[Start of section]
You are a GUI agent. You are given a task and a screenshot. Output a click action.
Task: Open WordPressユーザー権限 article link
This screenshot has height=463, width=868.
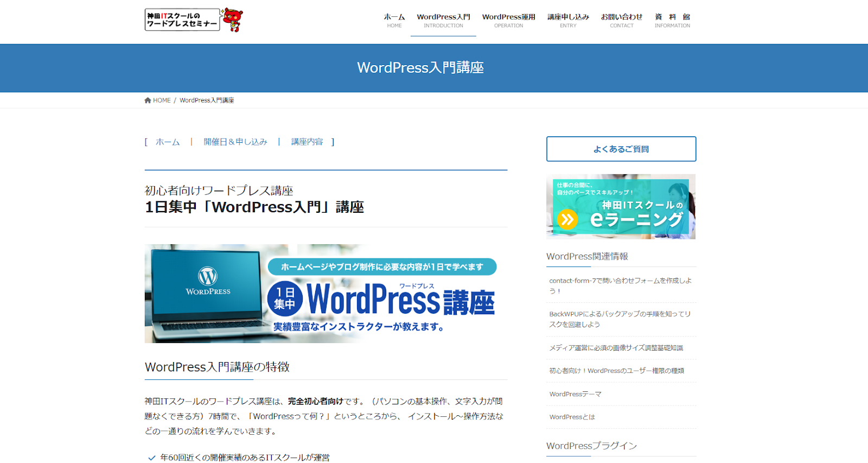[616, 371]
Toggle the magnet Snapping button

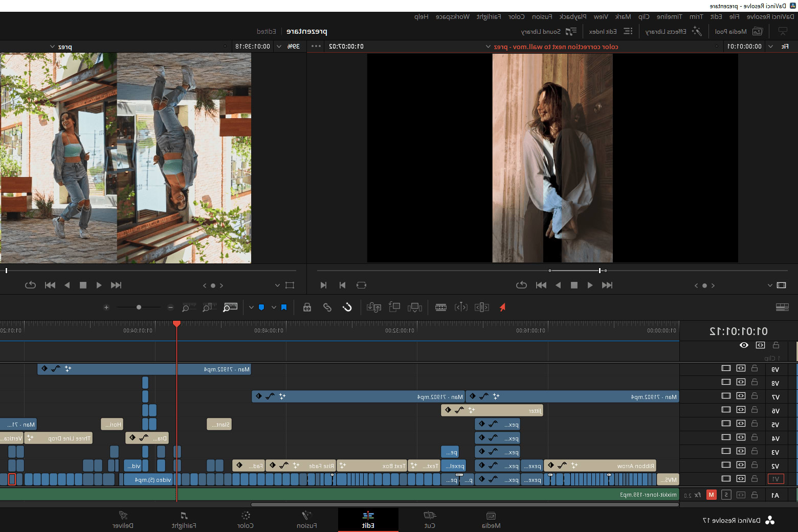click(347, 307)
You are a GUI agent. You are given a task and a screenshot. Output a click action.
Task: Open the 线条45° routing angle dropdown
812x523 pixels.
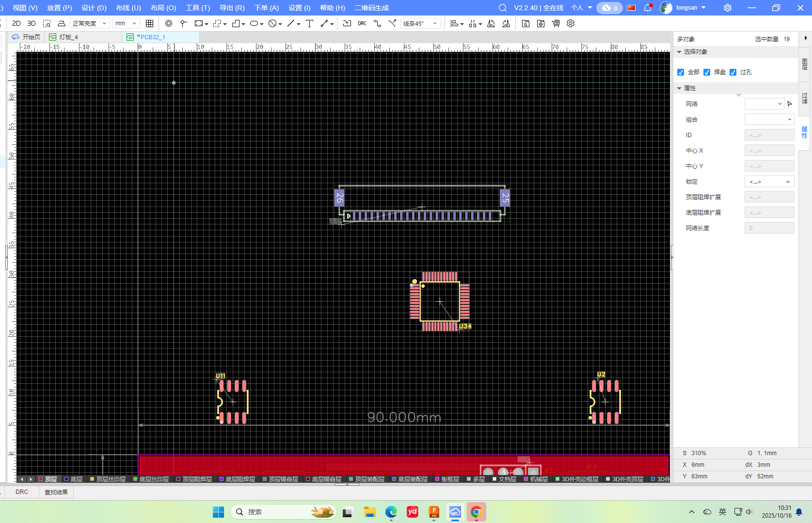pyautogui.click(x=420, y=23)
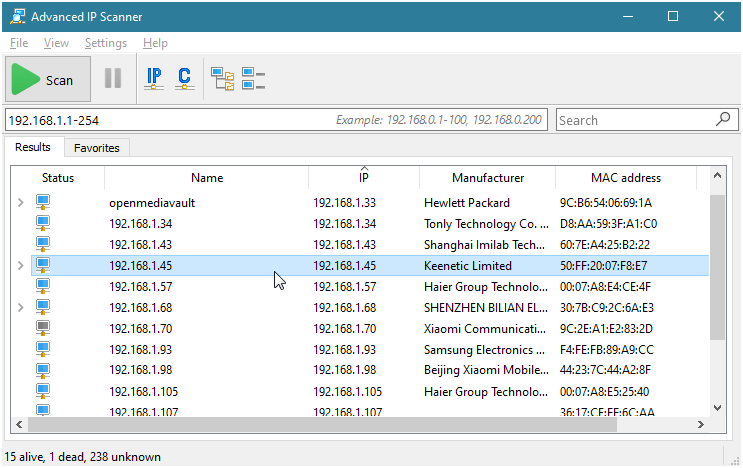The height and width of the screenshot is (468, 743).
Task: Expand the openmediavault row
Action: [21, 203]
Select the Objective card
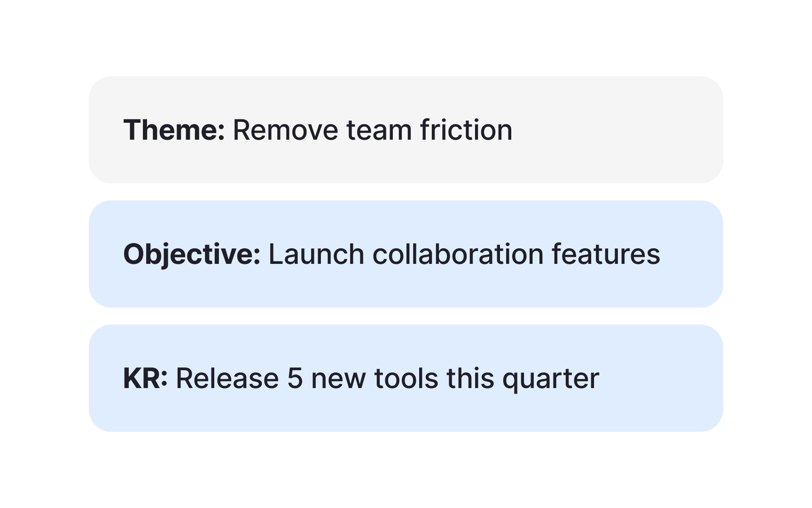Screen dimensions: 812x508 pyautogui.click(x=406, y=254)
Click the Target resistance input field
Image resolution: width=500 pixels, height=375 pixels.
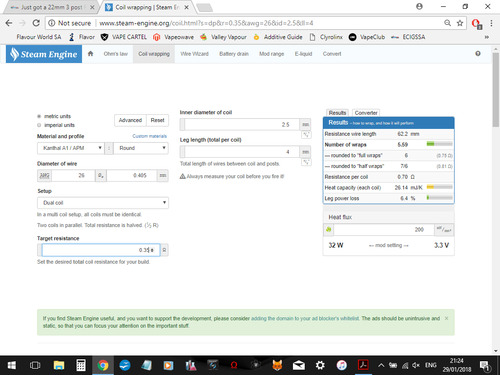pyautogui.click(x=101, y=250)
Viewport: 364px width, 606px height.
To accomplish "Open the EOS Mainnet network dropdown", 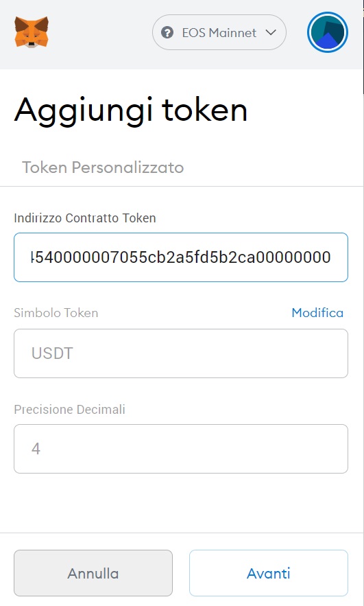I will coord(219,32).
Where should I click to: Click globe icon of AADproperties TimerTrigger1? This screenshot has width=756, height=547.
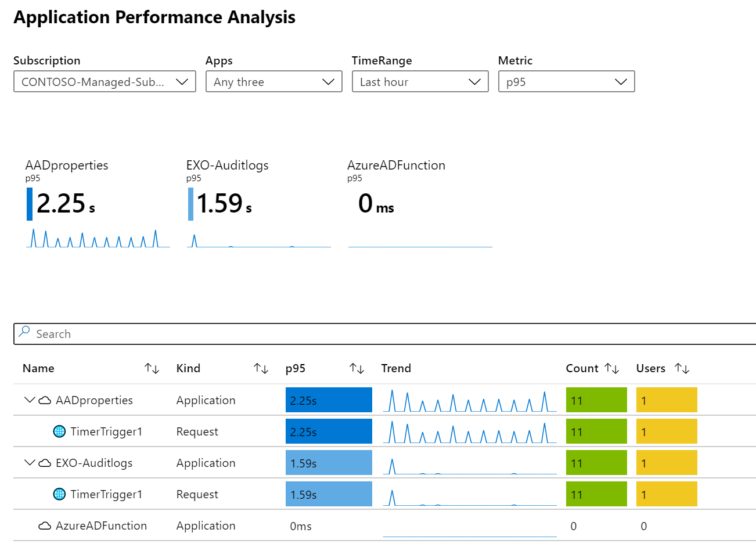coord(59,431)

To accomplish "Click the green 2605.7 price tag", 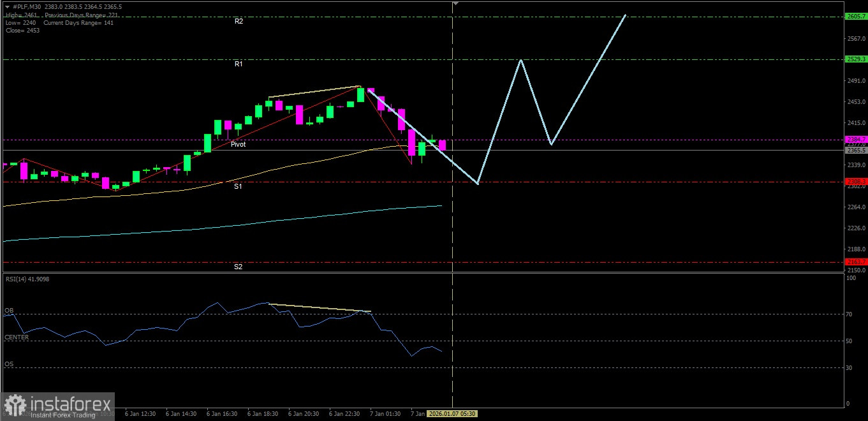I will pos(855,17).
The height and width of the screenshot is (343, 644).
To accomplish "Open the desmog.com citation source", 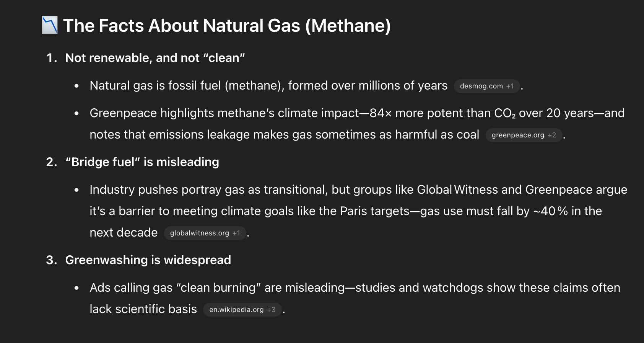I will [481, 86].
[End of section]
[Start of section]
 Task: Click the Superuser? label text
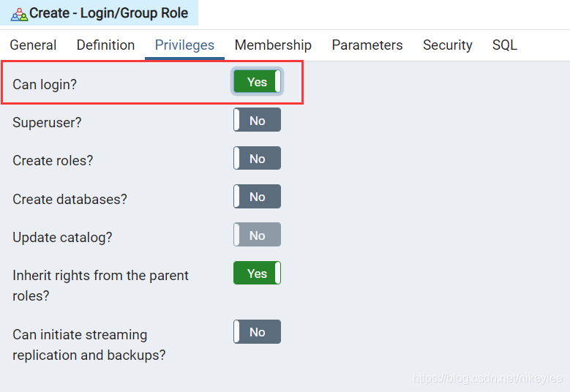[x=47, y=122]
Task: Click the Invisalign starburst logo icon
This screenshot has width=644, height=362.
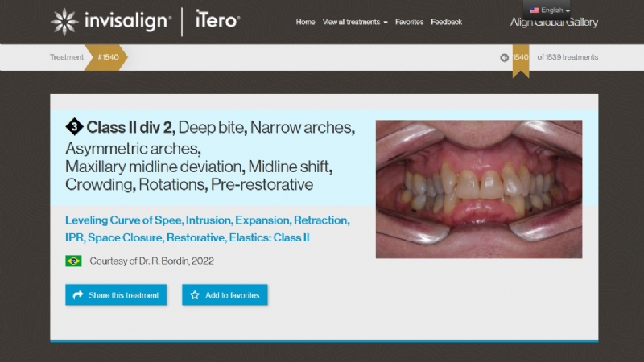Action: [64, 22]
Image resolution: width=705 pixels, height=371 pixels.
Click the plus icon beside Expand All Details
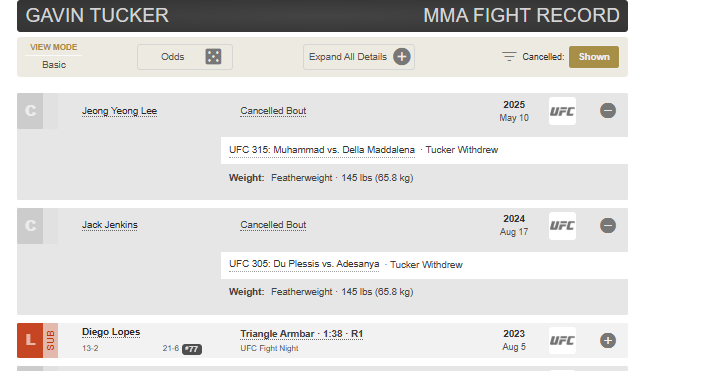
[End of section]
What to work on — Excerpt from the records above: set down only the lines from the one that contains "Task: Click the Superuser? label text" through the one that contains "Click the plus icon beside Expand All Details", inclusive, word for word. Pictures stay out.

Reply to the exercise —
 Task: Click the Superuser? label text
[x=47, y=122]
Task: Click the Invisalign starburst logo icon
This screenshot has width=644, height=362.
Action: [64, 22]
Image resolution: width=705 pixels, height=371 pixels.
Click the plus icon beside Expand All Details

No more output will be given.